People kill each other over drugs for the same reason they kill each other over oil, or diamonds: because they're worth a huge amount of money. In 1988, the cocaine trade was worth an estimated $140 billion. If that doesn't drive home how blow-crazy America was during the late '80s, we'll put it another way: Cocaine was worth 2 percent of the entire U.S. GDP. And only, like, a third of that can be pinned on Robin Williams. At around the same time, America's murder rate reached its highest level in recorded history -- and almost none of that can be blamed on Robin Williams.
Fashion is always the first victim.
But when the mid-'90s rolled around, coke dropped in value faster than hammer pants. By 1994, the price of blow was at its lowest point ever and, holy shit would you look at that, the murder rate dropped by 50 percent as well.
This baffled the DEA, who'd been busting coke dealers left and right in the hopes of making the drug less accessible (and thus more expensive).
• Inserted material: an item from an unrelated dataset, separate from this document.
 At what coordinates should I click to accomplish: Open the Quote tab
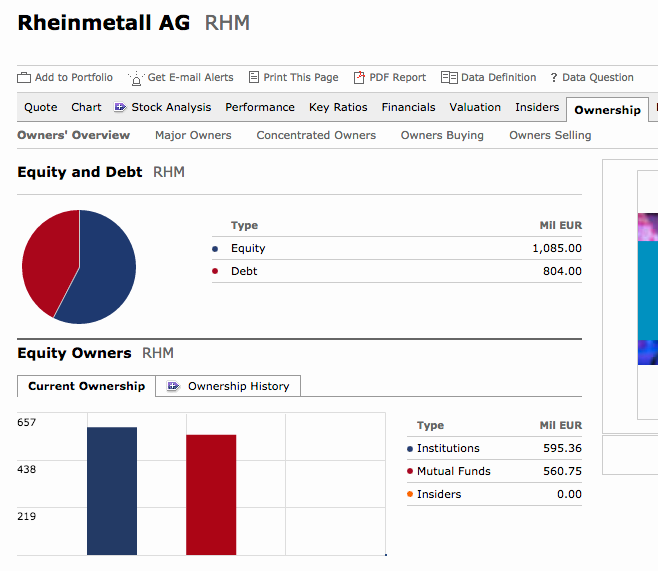coord(41,107)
But it appears that all they actually succeeded in doing was forcing drug lords to smuggle smarter and diversify. Then in came meth, which anybody can make in their garage for a few bucks, and a new jump in popularity for pain pills. And, if high school economics taught us anything besides how to sleep with our eyes open, it's that introducing more choice into a market lowers prices.
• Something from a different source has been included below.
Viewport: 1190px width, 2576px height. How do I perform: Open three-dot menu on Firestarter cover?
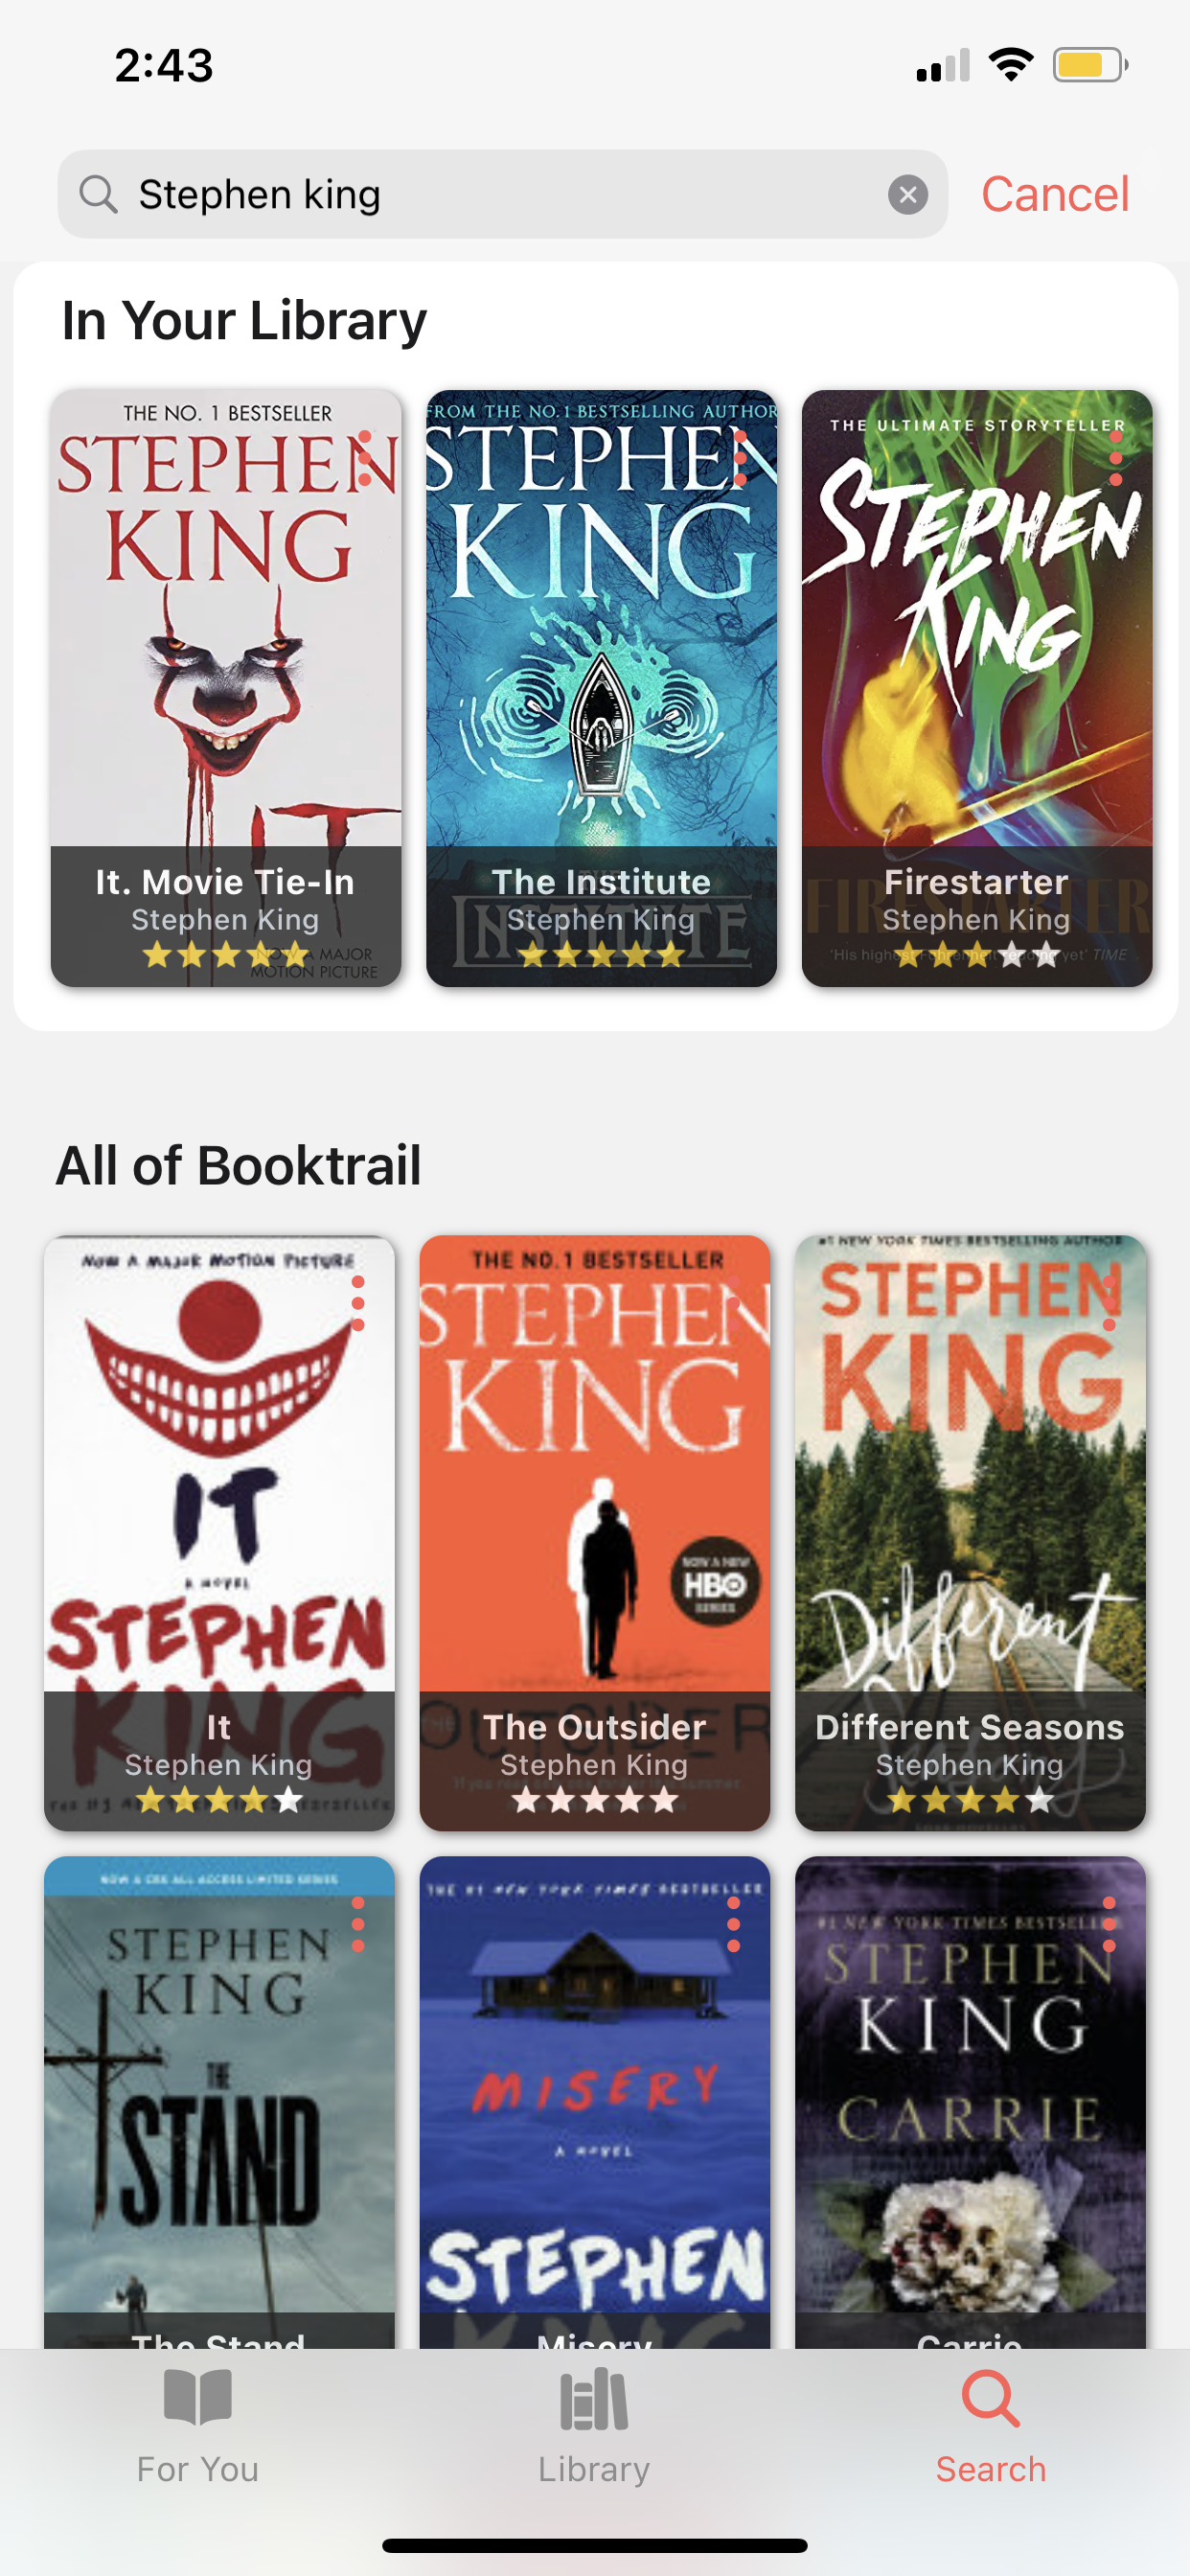click(1116, 458)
"Keep three degrees of separation between you and the product, and never carry more than you can swallow."
That means that, suddenly, the profit margins for street-level dealers really started to ... blow. So-called "minimum wage dealers" made as little as 50 bucks a month, which probably isn't enough to shoot someone over, and sure as hell isn't worth taking a bullet over. Turf wars disappeared, violent crime rates dropped, poor cocaine found itself relegated to the bargain bin and addicts suddenly had extra cash to spend on ... well, probably more drugs.
"My long term goals involve finding somewhere to sleep without being peed on."
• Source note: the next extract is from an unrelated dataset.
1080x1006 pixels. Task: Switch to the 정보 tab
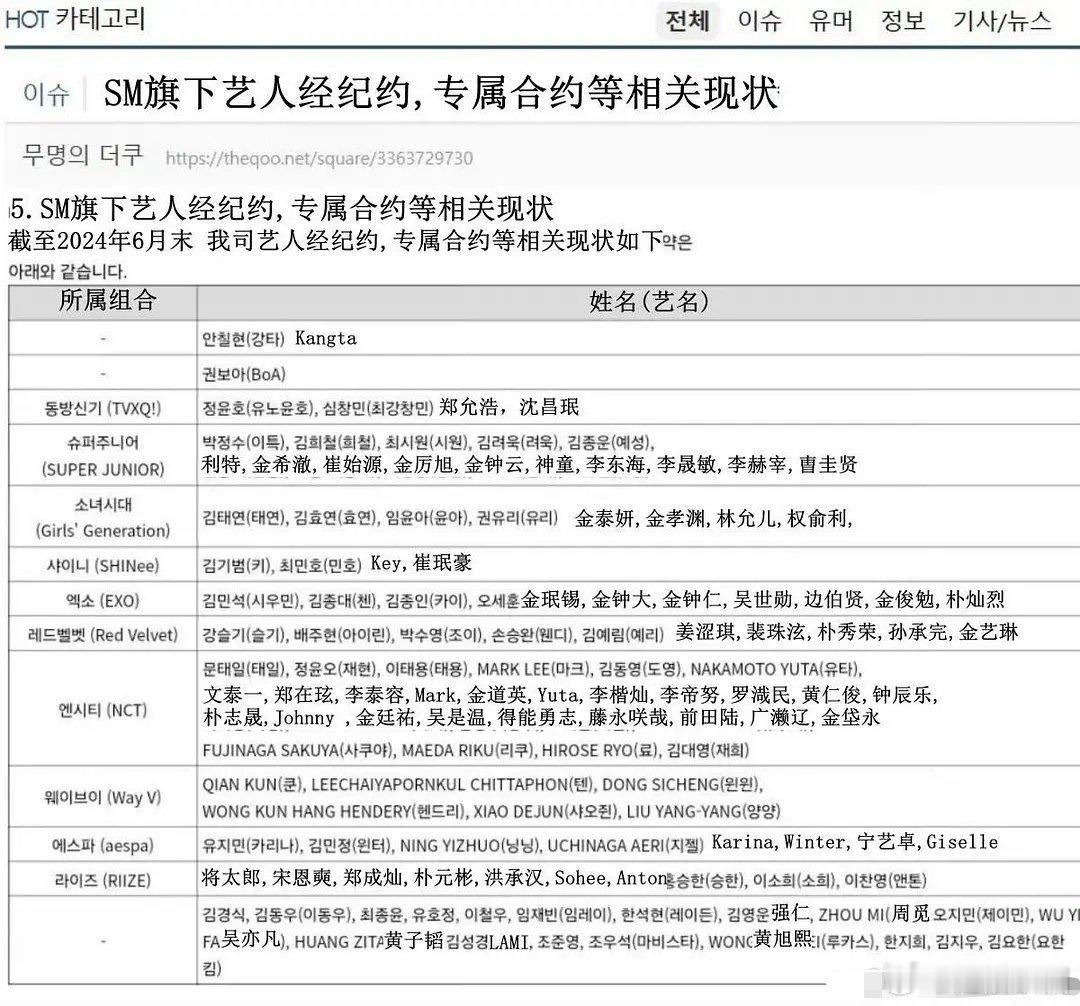[903, 22]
This does not, obviously, mean that the key to utopia is to create a world where the very streets are paved with meth. It just appears that such a world would feature fewer drive-by shootings.
3Gangsters Getting Geekier
For as long as cities have been a thing, groups of disaffected youngsters have banded together to murder other groups of disaffected youngsters. Gangs are responsible for a lot of violence and property crime, is what we're saying. So when we hear statistics reporting a 10 percent drop in violent crime nationwide or a 23 percent drop in LA homicides, it's only natural to assume that there are fewer gang members on the streets. But in reality, gang numbers have risen to an estimated 1.4 million gangsters in 33,000 distinct gangs as of 2011.
How does that work? Isn't street crime the entire point of having a "gang"? Are these new gangs making their money by having dance-offs like West Side Story?
Well, they're still committing crimes -- they're just not the kind that require shanking a dude. Today's gangs have apparently discovered that the digital age offers crime that is simultaneously less risky and more profitable than pushing dope and capping asses. While crimes like counterfeiting, bank/credit card fraud and identity theft have spiked over the last several years, gang-related violent crime continues to fall from LA to Raleigh and from Santa Barbara to San Castle. Los Angeles civil rights lawyer Connie Rice says gang-related cybercrime rose by 1,500 percent in LA from 2009 to 2010 alone. It's not exactly a win-win, but it sure as hell beats drive-by shootings or ganking people because they wore the wrong color shirt in the wrong neighborhood.
"That's twice in one week you've worn sweatpants. Now you don't get to eat lunch with us."
The money is a big factor in this, but the disparity in punishments matters as well: Armed robbery will land you seven years in prison and maybe get you shot in the face, while you can make just as much cash stealing someone's identity and only do a few months of time. Plus, no one can shoot you in the face over the Internet (not until the U.S. Patent Office finally approves our application).
The video conference helped.
And since 95 percent of financial crimes go unreported, your average geeky gangster has pretty goddamn good odds of getting away with it.